Sunday, August 26, 2012

I think I only go to buy myself time. For every week that I'm away, an accumulation of guilt, worry and absence grows inside me. What if it's all changed? If she can't walk anymore or has become new and happy and energetic and I'm missing it? Thousands of potential tragedies and mini joys. I used to be so incredibly in-tune. I carried her illness for her and it almost killed me. I'm still carrying it so i know I can't do that again. But what I get instead is a profound uselessness. She used to need my intuition and the millions of ways I found to talk her into the shower once a week. Now all she needs can be paid for by Joel.

The most useful I've felt lately is a couple months ago I came to visit in the early evening- 5 or 6pm. And they were already getting her ready for bed. They had pulled the mattress off the bed and onto the floor so she doesn't fall off.

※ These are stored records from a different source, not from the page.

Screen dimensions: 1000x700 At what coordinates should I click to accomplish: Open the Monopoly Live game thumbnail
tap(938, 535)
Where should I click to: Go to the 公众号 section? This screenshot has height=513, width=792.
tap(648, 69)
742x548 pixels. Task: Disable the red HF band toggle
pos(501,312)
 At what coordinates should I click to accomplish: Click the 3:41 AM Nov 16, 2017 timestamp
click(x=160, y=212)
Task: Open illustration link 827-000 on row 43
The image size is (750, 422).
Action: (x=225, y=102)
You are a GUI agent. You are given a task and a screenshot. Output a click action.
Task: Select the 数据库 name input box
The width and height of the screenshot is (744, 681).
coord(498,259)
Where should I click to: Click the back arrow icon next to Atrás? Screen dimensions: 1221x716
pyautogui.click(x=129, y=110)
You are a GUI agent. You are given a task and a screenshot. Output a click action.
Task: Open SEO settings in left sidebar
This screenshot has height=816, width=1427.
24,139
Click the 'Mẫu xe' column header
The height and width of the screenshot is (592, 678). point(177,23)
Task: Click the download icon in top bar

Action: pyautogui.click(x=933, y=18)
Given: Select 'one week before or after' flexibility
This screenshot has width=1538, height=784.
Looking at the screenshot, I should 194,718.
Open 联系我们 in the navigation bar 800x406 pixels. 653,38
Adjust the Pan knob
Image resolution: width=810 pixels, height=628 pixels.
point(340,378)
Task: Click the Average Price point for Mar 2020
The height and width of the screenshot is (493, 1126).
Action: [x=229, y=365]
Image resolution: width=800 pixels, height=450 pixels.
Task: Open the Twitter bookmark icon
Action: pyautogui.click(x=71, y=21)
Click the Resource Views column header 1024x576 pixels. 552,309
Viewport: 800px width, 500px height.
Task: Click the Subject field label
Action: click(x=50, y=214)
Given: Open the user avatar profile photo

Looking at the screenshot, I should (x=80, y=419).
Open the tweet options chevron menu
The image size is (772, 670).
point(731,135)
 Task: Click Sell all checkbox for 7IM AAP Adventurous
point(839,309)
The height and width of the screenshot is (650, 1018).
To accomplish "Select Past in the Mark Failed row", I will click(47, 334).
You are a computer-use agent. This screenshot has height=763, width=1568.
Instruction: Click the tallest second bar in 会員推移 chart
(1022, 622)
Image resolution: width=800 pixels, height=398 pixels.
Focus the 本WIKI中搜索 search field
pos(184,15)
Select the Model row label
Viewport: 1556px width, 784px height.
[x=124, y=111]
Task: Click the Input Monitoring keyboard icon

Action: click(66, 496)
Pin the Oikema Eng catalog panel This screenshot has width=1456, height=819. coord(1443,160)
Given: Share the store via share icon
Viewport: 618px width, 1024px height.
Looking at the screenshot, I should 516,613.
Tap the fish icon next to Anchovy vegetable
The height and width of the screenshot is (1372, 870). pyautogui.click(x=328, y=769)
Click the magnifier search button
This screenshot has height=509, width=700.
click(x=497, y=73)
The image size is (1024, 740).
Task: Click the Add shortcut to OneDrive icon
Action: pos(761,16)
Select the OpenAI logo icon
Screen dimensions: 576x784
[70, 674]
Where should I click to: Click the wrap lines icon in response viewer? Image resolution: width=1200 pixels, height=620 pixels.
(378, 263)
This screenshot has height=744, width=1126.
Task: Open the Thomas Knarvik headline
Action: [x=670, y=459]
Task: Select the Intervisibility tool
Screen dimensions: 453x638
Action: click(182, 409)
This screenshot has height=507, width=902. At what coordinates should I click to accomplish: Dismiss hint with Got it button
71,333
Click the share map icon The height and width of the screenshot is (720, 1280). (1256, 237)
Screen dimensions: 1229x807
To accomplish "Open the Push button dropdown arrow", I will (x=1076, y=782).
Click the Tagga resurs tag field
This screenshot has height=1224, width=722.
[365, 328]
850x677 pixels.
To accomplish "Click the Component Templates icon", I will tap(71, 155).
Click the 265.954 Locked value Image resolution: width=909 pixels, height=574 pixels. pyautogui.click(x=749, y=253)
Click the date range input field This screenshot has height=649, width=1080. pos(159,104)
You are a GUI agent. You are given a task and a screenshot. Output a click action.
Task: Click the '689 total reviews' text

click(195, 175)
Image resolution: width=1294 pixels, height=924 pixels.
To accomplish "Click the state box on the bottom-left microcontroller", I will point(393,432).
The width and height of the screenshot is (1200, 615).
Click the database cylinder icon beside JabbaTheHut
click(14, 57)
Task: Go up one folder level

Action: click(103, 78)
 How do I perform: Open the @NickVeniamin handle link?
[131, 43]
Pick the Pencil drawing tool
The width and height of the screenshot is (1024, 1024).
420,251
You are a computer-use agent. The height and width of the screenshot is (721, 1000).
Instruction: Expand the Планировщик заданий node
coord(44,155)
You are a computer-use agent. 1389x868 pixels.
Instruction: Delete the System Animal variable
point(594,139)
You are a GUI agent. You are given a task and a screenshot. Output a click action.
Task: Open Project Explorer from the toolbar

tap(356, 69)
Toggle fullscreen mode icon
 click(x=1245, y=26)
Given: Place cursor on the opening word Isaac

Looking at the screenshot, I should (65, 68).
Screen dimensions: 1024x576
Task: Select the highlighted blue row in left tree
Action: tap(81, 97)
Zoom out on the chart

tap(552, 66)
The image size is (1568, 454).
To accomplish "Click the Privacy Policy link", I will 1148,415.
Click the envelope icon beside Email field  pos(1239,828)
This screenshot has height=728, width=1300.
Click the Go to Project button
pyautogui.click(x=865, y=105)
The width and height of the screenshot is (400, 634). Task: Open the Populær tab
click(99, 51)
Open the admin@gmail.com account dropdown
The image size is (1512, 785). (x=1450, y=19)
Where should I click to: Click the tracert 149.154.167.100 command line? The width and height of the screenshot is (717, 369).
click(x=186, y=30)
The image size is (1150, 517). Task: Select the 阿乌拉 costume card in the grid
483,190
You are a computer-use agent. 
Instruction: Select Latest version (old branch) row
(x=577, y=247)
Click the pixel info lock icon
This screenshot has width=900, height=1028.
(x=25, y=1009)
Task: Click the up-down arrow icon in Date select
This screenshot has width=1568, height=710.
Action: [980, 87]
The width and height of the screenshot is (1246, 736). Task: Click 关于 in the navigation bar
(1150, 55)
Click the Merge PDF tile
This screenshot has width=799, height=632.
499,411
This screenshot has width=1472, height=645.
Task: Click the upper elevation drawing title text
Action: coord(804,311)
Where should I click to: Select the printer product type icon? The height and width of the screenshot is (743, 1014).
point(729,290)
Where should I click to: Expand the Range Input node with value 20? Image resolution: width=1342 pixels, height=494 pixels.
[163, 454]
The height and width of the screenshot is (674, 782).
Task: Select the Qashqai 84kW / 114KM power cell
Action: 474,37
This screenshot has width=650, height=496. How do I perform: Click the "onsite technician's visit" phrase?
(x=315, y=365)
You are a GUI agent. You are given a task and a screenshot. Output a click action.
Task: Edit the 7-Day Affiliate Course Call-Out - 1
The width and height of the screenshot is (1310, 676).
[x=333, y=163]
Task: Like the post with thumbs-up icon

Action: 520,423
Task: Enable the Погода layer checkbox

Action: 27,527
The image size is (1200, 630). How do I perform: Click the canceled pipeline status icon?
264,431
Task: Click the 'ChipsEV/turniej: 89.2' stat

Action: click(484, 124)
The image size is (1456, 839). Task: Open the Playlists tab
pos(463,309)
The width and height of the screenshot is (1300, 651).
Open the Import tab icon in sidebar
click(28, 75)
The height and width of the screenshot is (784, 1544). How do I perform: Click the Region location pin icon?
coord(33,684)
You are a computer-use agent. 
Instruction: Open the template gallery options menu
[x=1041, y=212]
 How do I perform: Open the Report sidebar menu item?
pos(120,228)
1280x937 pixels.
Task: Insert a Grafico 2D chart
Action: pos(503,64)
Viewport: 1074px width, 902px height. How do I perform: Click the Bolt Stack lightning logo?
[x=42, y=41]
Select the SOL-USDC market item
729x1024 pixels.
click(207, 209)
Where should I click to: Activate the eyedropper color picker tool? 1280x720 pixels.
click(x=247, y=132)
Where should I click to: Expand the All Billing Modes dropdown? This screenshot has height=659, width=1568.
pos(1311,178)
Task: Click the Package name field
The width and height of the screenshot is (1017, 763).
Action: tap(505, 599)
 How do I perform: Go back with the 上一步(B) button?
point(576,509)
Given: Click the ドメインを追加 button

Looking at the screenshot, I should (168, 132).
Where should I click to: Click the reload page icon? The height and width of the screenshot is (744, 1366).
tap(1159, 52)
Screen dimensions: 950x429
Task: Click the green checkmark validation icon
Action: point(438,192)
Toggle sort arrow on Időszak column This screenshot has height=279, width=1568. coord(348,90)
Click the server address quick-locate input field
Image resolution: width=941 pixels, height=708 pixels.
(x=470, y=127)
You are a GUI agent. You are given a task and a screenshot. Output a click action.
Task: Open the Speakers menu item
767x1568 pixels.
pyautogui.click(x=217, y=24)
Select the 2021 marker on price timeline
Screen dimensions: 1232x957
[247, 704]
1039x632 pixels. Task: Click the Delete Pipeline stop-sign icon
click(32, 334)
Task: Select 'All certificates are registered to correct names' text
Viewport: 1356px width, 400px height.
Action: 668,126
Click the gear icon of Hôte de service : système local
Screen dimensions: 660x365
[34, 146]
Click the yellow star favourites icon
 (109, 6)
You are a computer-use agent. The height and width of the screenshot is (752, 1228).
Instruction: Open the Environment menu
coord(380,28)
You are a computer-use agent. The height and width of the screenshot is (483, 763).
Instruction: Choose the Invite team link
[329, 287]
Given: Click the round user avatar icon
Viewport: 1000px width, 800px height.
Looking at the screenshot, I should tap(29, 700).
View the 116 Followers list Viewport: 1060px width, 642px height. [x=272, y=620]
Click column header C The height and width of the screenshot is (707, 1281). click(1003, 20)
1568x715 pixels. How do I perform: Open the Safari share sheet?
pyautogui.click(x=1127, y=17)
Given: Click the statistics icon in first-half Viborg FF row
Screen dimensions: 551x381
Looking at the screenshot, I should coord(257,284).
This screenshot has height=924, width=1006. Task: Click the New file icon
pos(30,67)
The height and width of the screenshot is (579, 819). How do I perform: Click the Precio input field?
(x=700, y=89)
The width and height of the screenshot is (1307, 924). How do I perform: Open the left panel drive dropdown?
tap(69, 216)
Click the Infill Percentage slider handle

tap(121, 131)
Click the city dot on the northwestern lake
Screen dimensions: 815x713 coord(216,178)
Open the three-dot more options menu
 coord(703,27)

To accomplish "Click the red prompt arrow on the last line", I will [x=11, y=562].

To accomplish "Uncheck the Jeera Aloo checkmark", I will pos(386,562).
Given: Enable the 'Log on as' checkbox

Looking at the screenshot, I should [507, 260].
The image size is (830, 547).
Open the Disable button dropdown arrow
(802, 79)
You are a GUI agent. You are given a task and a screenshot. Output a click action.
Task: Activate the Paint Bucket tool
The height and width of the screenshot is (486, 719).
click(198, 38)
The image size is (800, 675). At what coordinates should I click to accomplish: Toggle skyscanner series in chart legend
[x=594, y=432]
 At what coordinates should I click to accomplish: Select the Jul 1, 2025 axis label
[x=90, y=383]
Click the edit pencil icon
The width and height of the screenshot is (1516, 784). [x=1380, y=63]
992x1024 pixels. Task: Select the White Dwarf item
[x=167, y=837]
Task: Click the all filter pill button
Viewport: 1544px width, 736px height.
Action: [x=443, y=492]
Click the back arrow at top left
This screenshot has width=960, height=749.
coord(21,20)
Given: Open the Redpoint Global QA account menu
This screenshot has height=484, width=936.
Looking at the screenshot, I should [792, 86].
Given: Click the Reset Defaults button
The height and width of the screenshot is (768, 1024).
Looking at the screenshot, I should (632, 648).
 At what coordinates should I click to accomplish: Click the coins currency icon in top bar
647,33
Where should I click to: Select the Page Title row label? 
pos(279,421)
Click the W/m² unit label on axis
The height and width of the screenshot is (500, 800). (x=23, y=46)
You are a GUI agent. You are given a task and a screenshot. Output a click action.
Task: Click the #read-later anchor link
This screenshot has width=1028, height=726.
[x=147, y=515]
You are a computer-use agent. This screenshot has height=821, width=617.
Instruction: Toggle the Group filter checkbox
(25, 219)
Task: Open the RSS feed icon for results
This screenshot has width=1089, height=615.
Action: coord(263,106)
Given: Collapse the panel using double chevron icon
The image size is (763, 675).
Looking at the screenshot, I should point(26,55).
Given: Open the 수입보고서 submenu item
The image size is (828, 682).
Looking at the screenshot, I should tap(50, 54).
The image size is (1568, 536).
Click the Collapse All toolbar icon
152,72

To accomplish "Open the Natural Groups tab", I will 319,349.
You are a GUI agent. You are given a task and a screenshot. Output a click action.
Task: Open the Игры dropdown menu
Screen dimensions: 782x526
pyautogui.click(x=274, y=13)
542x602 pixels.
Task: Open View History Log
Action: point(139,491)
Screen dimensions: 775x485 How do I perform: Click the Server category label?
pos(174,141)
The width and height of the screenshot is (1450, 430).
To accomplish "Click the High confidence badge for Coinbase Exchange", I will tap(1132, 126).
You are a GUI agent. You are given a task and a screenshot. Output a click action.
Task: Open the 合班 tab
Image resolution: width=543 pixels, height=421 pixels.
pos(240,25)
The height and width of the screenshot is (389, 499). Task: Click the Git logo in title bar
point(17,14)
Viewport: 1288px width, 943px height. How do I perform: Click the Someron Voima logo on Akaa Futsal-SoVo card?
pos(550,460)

She was sitting up on the edge of the bed, facing a mirror but not looking into it. Is this how they do it? I know she takes a bunch of sleeping pills which only work for a few hours before she gets up to pace around her bedroom until morning. I came in and sat next to her, slightly behind her and held her a little bit, rubbing her back and squeezing her shoulders a bit. She relaxed, letting some of her wight fall back onto me which almost pushed me down. I sang her lullaby very softly, ones she sang to me but I don't remember the lyrics and she can't recite them to me now. That is one of the biggest losses for me- my own childhood memories. Details I would like to ask her about are gone. And it was just her and me for so many years. There are no witnesses to us growing up together. Her a young single mother (younger than I am now), making it up as we went.

Slowly she let me pull her back to lay down completely (although her feet are still hanging off the foot of the bed). She closes her eyes buy never stops moving her hands, gently pulling at her clothes, nervous energy trying to smooth something away. I lay next to her stroking her hair until she sleeps. All of my friends have toddlers and I imagine that they all must be putting them to sleep in the same way right now.


It was a good visit because I was useful and I did something you can't buy. The women who care for her couldn't believe she was asleep so soon. Usually she paces around for hours before sleeping, they said.

I can't believe my mother has to sleep alone every night. A woman so fun, beautiful and loved.